▸ **Recorded data**:
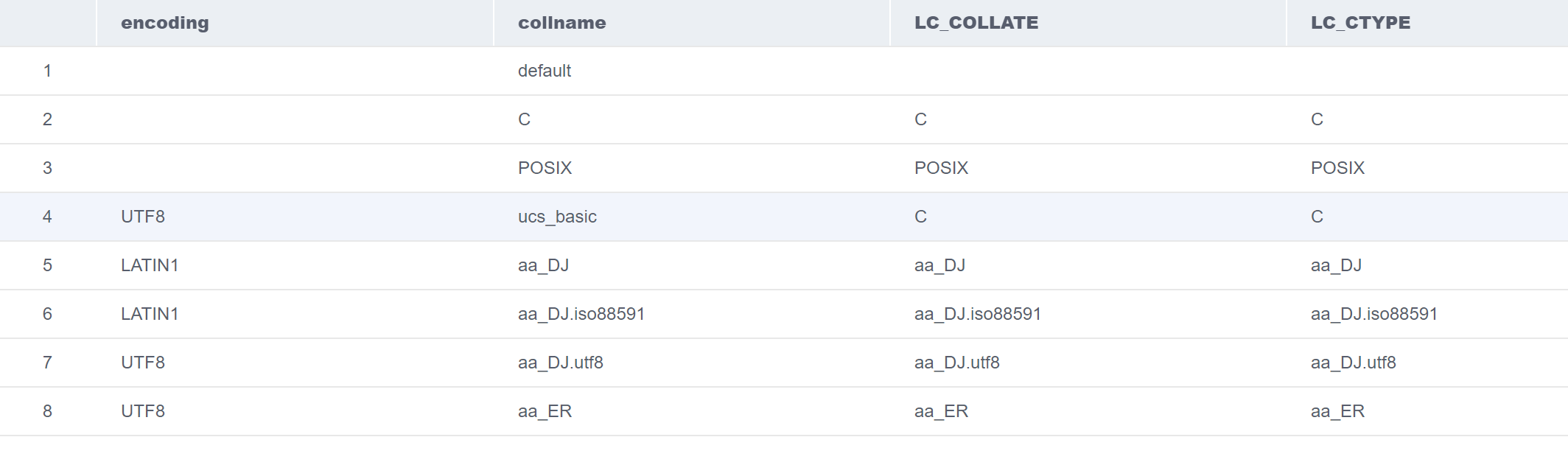Click the "default" collname cell
Viewport: 1568px width, 451px height.
[545, 71]
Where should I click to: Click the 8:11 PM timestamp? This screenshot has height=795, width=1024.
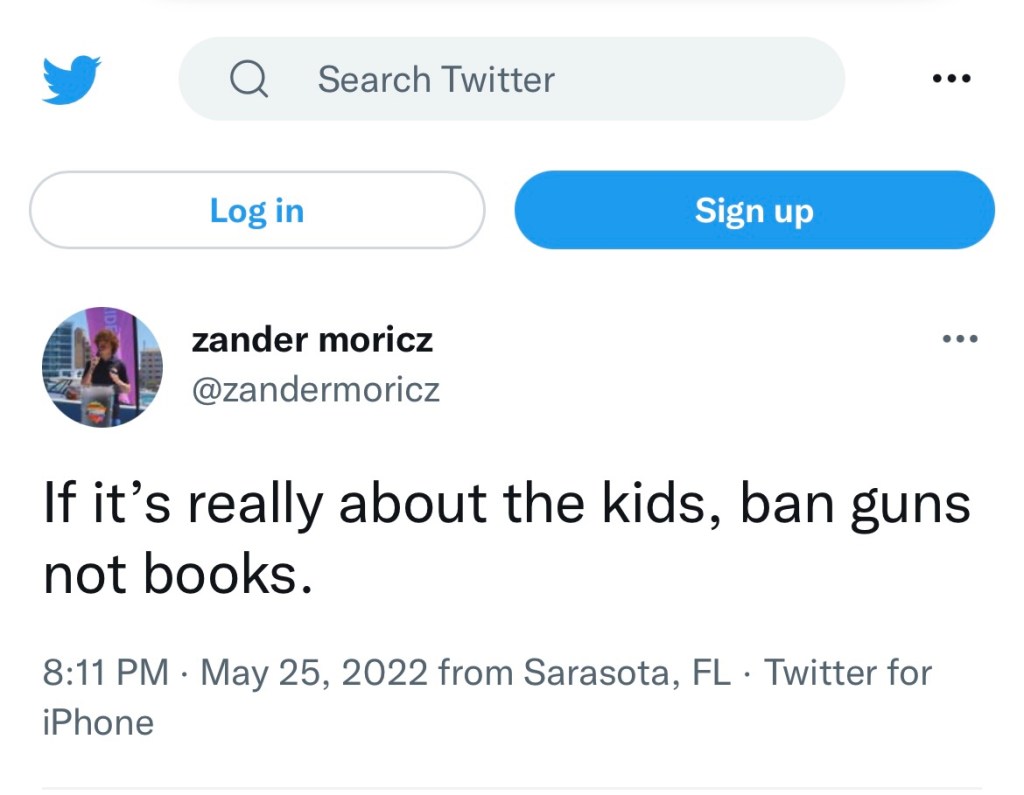coord(105,672)
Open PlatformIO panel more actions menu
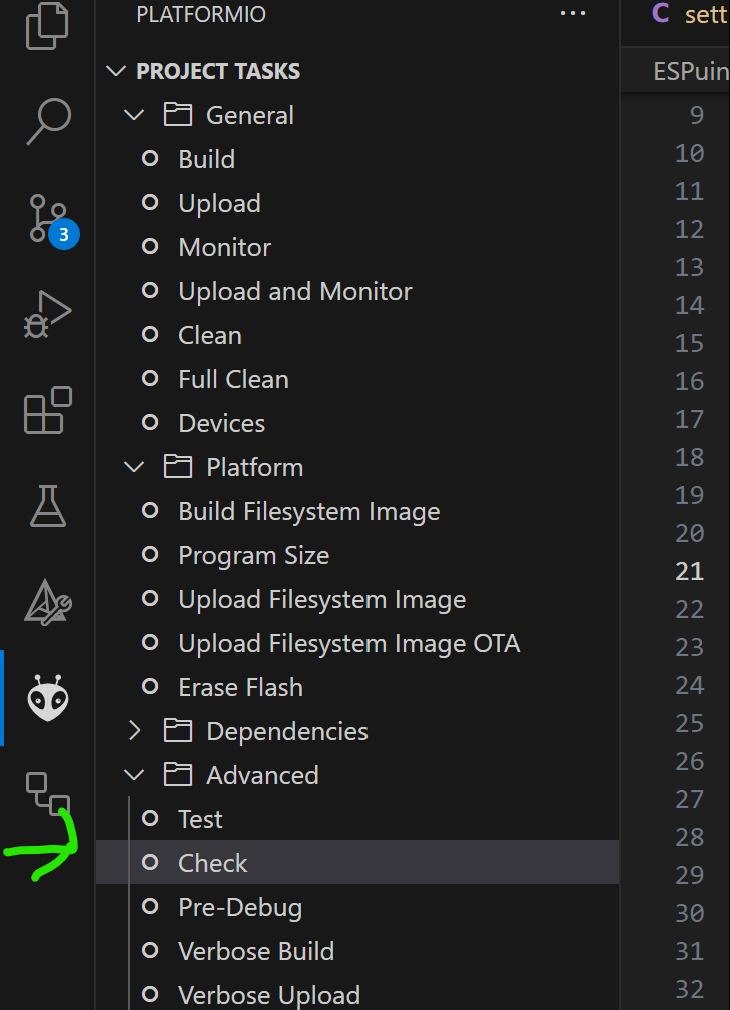This screenshot has height=1010, width=730. 573,14
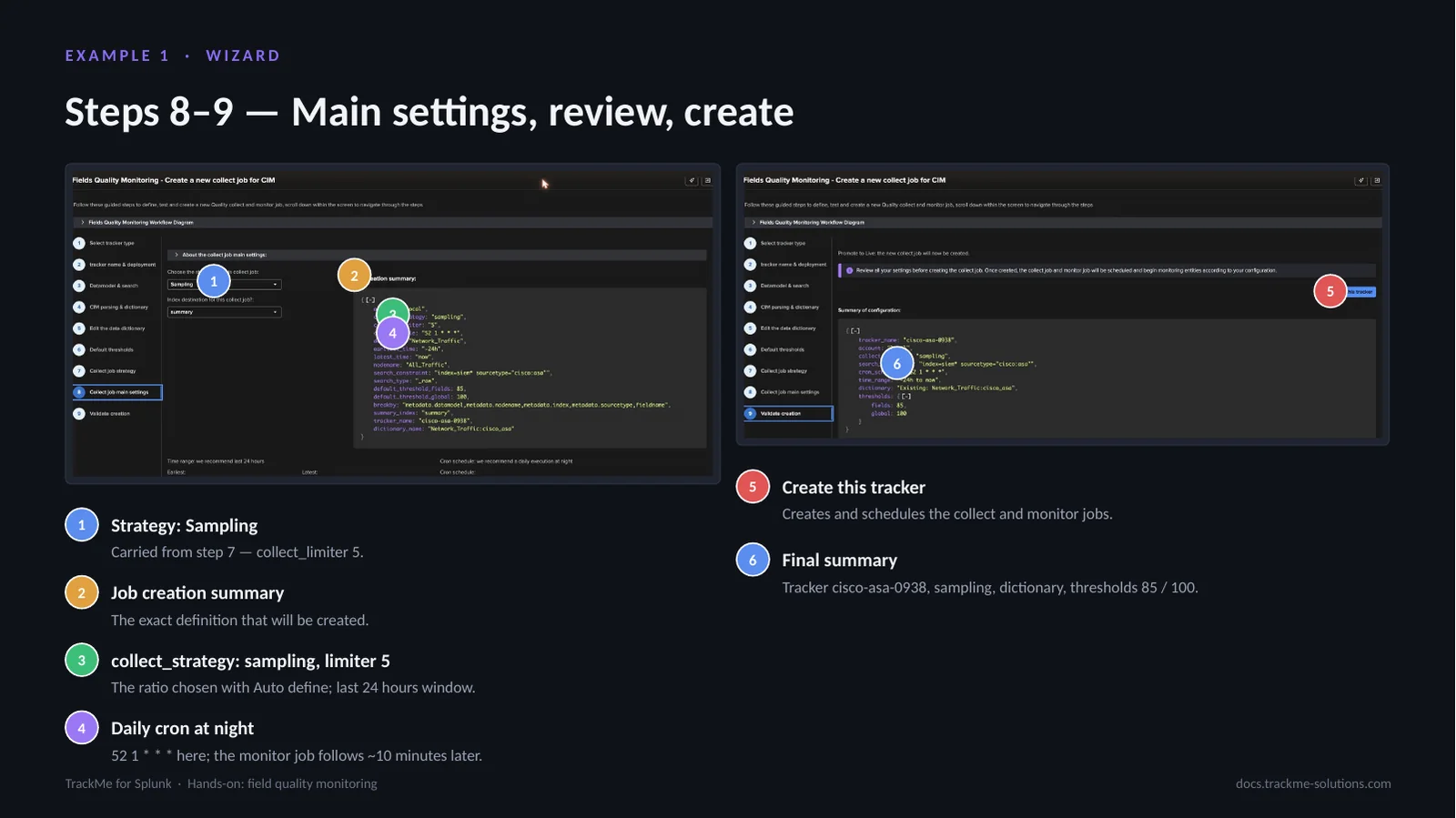
Task: Click the red annotation marker 5 on right screenshot
Action: (x=1330, y=291)
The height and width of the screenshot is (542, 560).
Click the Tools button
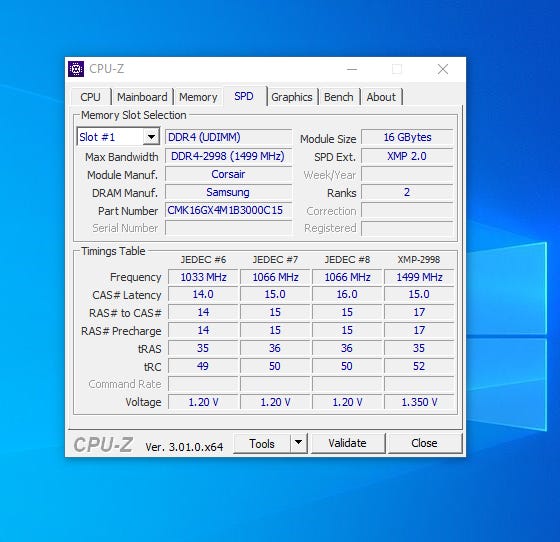pyautogui.click(x=262, y=443)
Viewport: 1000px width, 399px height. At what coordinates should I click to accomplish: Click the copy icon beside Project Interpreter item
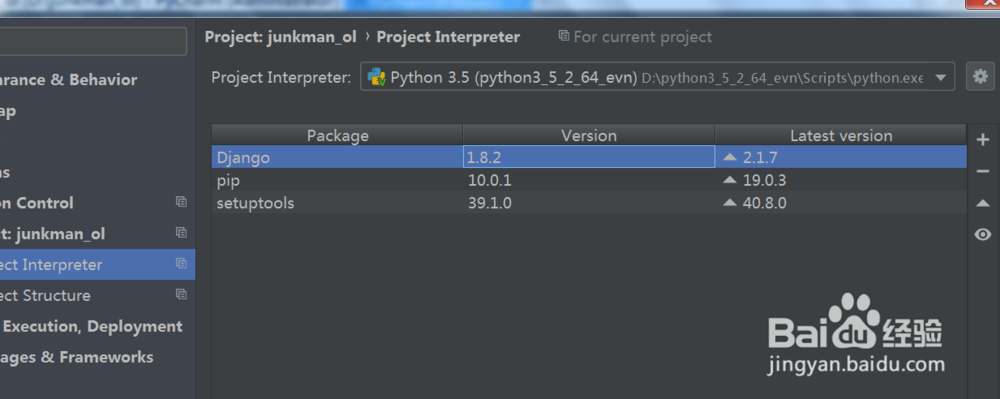(181, 264)
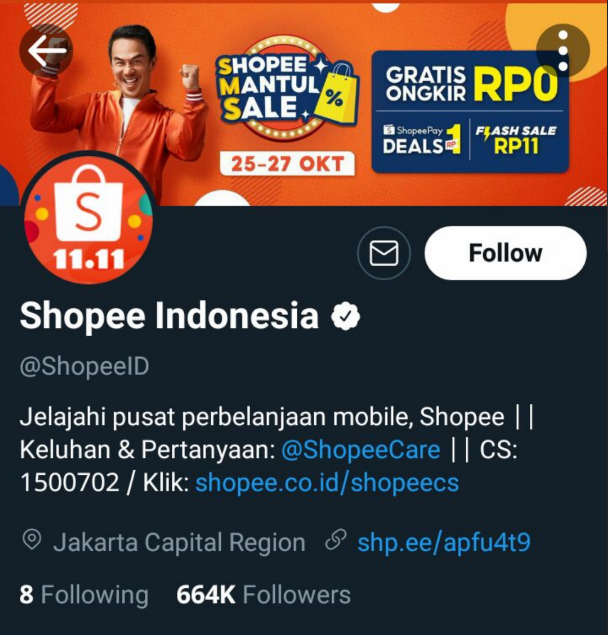Click the Flash Sale RP11 banner section
Image resolution: width=608 pixels, height=635 pixels.
[517, 140]
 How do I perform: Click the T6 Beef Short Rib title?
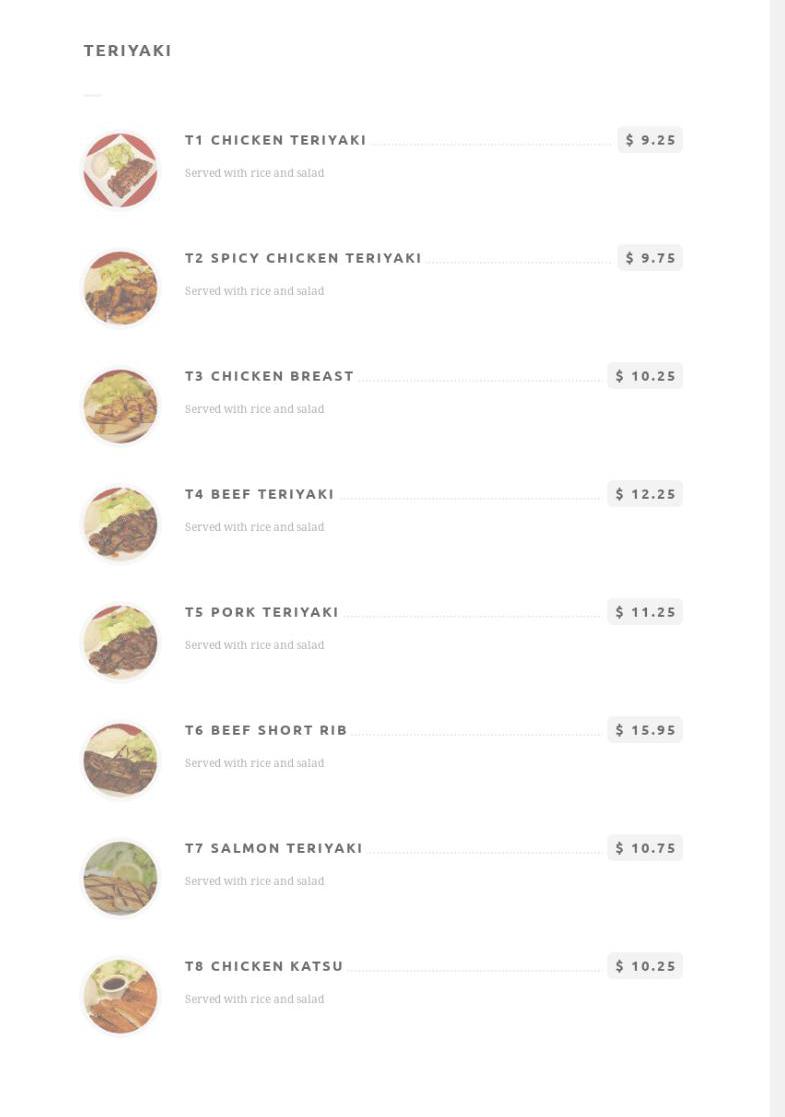(266, 730)
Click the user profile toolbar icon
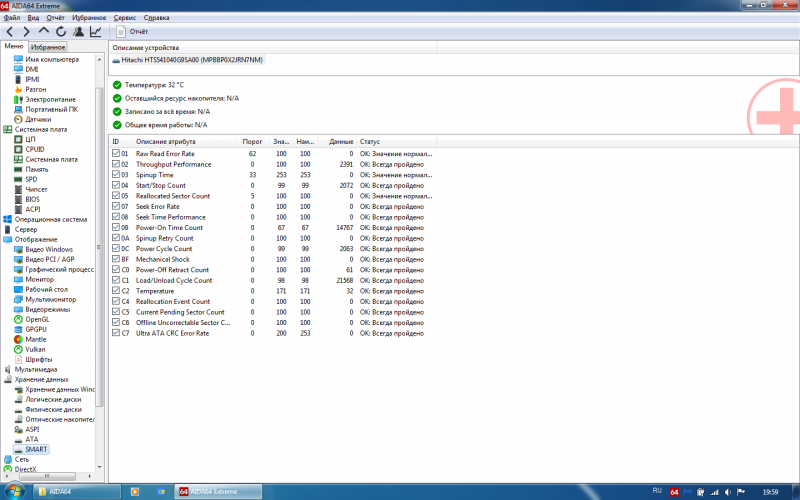 78,32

▸ **Description of the task**: Beginning with the line that holds "Viewport: 1000px width, 399px", return each line through the end of the records above exactly. Do not include pictures.

▸ **Response box**:
Viewport: 1000px width, 399px height. At what coordinates should I click to accomplish: Click the copy icon beside Project Interpreter item
(181, 264)
Click the Flash Sale RP11 banner section
Image resolution: width=608 pixels, height=635 pixels.
[517, 140]
 How do I perform: Click the T6 Beef Short Rib title?
(266, 730)
Click the user profile toolbar icon
 78,32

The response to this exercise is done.